Task prompt
Collect every line of the data below that contains the string "button", and copy each one in full.

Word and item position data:
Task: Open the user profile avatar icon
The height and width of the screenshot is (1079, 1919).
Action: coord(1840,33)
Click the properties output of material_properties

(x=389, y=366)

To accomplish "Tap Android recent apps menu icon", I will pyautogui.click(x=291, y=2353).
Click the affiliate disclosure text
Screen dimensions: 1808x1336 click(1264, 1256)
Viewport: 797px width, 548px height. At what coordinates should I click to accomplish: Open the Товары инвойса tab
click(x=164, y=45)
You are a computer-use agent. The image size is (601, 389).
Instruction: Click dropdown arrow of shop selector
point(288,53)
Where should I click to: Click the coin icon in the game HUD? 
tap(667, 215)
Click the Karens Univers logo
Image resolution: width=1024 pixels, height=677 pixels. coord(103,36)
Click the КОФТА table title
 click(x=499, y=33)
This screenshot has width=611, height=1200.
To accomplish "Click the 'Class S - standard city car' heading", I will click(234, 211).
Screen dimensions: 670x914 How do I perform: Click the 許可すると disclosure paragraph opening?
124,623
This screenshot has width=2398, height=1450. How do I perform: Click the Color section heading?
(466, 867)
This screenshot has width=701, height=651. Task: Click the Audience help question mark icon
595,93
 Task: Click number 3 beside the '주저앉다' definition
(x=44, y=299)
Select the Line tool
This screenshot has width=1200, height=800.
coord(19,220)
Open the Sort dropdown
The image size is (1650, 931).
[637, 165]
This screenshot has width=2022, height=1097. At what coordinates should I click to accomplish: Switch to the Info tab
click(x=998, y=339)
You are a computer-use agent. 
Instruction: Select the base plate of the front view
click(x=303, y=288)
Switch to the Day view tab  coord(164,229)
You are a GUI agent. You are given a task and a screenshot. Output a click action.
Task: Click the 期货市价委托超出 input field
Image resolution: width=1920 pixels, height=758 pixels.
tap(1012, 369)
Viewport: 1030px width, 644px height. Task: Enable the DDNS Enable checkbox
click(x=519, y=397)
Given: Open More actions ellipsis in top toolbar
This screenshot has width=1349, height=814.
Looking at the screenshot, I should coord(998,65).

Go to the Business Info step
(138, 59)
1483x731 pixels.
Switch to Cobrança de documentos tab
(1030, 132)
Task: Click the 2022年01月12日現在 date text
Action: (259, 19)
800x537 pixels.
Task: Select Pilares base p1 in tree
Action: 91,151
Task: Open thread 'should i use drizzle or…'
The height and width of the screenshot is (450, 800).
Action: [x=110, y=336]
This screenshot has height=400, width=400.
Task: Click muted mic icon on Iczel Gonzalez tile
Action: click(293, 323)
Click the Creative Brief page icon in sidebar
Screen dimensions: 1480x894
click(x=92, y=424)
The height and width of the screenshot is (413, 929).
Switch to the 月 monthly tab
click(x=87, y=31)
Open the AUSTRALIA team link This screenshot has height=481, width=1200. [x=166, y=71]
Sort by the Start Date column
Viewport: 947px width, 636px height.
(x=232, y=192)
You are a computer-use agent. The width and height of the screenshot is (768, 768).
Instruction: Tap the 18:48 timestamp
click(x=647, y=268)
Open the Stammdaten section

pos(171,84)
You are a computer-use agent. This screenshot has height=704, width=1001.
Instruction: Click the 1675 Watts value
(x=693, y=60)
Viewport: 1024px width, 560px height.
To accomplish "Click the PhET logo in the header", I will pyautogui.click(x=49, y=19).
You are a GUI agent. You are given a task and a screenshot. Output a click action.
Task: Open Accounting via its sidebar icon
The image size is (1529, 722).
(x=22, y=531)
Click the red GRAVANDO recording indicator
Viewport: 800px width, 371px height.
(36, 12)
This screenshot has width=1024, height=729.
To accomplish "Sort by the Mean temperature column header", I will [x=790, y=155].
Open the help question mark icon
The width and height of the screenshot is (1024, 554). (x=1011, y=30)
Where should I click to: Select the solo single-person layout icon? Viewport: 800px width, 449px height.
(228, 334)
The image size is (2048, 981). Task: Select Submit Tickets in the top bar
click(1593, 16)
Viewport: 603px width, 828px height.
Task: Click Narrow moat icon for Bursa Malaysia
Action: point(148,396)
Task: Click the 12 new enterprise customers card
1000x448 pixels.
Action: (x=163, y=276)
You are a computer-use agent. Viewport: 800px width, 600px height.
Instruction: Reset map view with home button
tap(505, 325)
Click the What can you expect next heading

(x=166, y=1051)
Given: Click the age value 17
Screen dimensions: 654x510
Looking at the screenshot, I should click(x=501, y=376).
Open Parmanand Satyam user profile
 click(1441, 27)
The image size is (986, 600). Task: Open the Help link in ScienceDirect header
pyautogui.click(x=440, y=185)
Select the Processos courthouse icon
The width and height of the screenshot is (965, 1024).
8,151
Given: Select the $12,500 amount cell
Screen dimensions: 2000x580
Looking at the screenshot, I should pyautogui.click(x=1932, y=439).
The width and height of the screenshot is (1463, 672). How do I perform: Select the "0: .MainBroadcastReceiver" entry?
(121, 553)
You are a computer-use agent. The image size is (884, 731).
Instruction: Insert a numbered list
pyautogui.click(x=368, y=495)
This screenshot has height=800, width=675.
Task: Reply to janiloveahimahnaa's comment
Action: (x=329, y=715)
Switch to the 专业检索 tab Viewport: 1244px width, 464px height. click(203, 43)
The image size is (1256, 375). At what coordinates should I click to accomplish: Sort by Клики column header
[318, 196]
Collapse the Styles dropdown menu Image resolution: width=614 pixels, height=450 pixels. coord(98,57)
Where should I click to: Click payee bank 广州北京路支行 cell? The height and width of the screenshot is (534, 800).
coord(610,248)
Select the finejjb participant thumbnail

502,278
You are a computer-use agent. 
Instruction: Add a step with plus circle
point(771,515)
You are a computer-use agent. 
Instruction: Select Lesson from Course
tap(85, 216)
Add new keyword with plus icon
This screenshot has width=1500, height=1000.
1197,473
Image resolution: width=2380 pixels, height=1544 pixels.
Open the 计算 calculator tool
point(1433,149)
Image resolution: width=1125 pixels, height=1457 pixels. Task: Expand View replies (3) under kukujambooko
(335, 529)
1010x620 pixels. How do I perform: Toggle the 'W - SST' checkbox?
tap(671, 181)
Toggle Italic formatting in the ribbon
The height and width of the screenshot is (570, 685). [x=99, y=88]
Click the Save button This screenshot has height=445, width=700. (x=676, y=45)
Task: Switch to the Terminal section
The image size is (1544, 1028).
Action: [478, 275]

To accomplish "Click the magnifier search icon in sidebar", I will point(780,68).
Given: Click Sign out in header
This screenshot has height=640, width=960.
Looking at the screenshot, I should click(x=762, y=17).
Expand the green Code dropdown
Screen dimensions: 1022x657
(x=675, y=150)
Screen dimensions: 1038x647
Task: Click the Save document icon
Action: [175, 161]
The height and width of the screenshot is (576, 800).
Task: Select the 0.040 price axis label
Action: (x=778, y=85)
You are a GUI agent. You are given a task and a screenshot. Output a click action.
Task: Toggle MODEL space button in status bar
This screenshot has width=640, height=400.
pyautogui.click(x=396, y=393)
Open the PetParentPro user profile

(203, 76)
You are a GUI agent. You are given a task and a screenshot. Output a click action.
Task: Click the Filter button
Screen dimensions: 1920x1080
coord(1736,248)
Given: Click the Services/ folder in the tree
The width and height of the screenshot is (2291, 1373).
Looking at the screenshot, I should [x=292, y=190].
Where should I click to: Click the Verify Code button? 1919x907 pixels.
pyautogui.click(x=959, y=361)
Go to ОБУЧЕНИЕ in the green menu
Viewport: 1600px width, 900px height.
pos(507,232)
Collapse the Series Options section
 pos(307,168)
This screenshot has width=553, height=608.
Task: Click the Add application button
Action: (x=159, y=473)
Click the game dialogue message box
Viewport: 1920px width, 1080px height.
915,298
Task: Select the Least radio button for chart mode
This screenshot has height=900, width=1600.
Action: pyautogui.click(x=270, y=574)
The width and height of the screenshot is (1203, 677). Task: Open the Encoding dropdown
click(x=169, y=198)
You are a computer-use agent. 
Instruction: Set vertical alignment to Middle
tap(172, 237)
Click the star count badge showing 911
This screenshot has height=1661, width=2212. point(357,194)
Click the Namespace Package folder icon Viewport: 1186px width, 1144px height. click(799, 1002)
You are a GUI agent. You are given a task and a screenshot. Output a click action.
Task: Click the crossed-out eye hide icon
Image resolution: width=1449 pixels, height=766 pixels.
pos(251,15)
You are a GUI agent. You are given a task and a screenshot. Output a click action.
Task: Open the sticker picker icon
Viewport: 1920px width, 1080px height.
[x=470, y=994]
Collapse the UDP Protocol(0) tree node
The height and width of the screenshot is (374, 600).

Final answer
Instruction: Reset map view with home button
Click the Save button This screenshot has height=445, width=700. (x=676, y=45)
Task: Toggle MODEL space button in status bar
Task: Click the Filter button
Where should I click to: Click the Verify Code button? 1919x907 pixels.
Task: Click the Add application button
Task: Select the Least radio button for chart mode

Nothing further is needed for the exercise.